Avessero raccontato la storia (anche) dal punto di vista realistico e umano di Oshi, sarebbe stata interessante. Invece la storia narrata è quella da favola ideale di una neo-Cenerentola che incontra il principe azzurro perfetto, e vissero tutti felici e contenti.
Noia a palate.

Disabilità
Come detto, è un tema che mi sta molto a cuore, tuttavia in questa serie non mi è piaciuto il modo in cui è stato trattato. Yuki è sorda, ma questa sua disabilità pare non le arrechi fondamentalmente nessun problema nella vita di tutti i giorni, a parte il fatto di dover comunicare scrivendo messaggi su cellulare/cartelli (come se fosse una novella Komi).

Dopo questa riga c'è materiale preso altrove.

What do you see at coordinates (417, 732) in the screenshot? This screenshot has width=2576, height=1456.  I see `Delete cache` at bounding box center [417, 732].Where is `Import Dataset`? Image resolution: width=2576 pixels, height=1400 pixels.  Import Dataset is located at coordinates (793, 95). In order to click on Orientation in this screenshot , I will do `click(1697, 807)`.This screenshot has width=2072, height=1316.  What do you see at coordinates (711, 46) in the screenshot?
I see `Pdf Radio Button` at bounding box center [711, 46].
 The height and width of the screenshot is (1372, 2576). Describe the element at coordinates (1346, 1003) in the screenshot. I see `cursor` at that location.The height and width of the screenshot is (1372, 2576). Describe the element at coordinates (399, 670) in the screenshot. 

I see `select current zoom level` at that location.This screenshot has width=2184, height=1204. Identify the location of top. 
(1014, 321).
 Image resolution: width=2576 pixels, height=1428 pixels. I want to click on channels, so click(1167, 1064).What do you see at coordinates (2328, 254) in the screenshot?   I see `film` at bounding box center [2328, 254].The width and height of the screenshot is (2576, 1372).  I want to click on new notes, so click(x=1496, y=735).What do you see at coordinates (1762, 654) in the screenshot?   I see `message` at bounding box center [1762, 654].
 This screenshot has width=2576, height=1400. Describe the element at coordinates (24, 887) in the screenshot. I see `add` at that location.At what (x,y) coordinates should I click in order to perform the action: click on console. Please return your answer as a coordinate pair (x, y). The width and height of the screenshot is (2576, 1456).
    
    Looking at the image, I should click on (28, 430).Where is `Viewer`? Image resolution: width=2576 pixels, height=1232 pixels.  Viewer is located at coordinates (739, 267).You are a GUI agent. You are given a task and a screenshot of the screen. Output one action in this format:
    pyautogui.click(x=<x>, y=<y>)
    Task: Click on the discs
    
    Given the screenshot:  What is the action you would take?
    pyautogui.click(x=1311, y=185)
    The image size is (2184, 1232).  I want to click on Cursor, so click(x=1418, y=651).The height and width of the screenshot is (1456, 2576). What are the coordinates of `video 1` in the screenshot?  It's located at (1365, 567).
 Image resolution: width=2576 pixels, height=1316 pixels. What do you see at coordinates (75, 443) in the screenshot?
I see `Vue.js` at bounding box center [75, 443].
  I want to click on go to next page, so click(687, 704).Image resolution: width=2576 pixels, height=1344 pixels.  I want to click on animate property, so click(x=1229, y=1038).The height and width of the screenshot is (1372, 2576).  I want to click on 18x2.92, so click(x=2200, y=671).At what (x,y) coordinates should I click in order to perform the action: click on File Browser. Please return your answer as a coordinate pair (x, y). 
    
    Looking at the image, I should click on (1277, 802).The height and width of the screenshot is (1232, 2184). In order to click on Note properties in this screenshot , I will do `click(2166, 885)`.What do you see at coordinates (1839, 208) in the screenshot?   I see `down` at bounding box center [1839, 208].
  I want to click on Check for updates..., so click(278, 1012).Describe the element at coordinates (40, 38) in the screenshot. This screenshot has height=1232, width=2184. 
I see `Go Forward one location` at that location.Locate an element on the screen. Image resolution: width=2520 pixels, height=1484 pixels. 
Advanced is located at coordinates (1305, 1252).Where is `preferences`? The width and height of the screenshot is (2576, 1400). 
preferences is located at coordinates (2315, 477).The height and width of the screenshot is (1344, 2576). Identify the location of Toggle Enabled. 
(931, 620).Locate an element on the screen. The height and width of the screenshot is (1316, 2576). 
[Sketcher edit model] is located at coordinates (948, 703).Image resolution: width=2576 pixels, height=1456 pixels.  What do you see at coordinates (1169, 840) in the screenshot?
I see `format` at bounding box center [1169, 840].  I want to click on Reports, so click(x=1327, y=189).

Yuki sembra vivere in un mondo idilliaco in cui la disabilità è una condizione come un’altra che di fatto non comporta nessun problema sociale (sarebbe bello se la realtà fosse così, ma sappiamo che, purtroppo, non lo è). Nessuno le dimostra ostilità o insofferenza, nessuno la prende in giro o la esclude, né i conoscenti né gli estranei, tutti sono immensamente pazienti e gentili con lei e si prestano senza alcuna esitazione o fastidio a venirle incontro.
A un certo punto sembrava nascere finalmente un problema: non riusciva a trovare lavoro. “Finalmente!”, ho pensato. Quella poteva essere un’occasione per mostrare le difficoltà che possono incontrare i disabili, tuttavia è stata completamente banalizzata e depotenziata come tematica: innanzitutto perché nella ricerca del lavoro non c’era nessuna ansia o fretta, quello era giusto un suo sfizio e non una necessità impellente (vive mantenuta da sua madre, il lavoro era solo un modo per mettere da parte qualche soldo per farsi una vacanza), dunque in fondo, se non lo trovava, chissene; secondariamente, se ne accenna giusto qualche volta di sfuggita e poi con scioltezza lo trova, fine del finto-problema.
La disabilità alla fine della fiera sembra solo un modo per rendere Yuki kawaii, giusto un pretesto iniziale che non è stato per niente approfondito né trattato con la verosimiglianza e la serietà che avrebbe meritato.

Il comparto tecnico è di livello, i disegni sono belli e anche le sigle.
Il contorno insomma è sicuramente ottimo, ma è proprio la trama che non è interessante.
Sono rimasto francamente deluso e, se uscisse una seconda stagione, non credo che la vedrò.